**How to complete this task**:
A faithful transcription of the entries below is required.

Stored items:
··········

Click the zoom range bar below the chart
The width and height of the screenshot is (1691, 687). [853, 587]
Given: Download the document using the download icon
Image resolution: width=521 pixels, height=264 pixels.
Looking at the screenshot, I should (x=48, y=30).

··········

**Solution below**:
Click the zoom range bar below the chart
The width and height of the screenshot is (1691, 687). [853, 587]
Given: Download the document using the download icon
Image resolution: width=521 pixels, height=264 pixels.
Looking at the screenshot, I should (x=48, y=30).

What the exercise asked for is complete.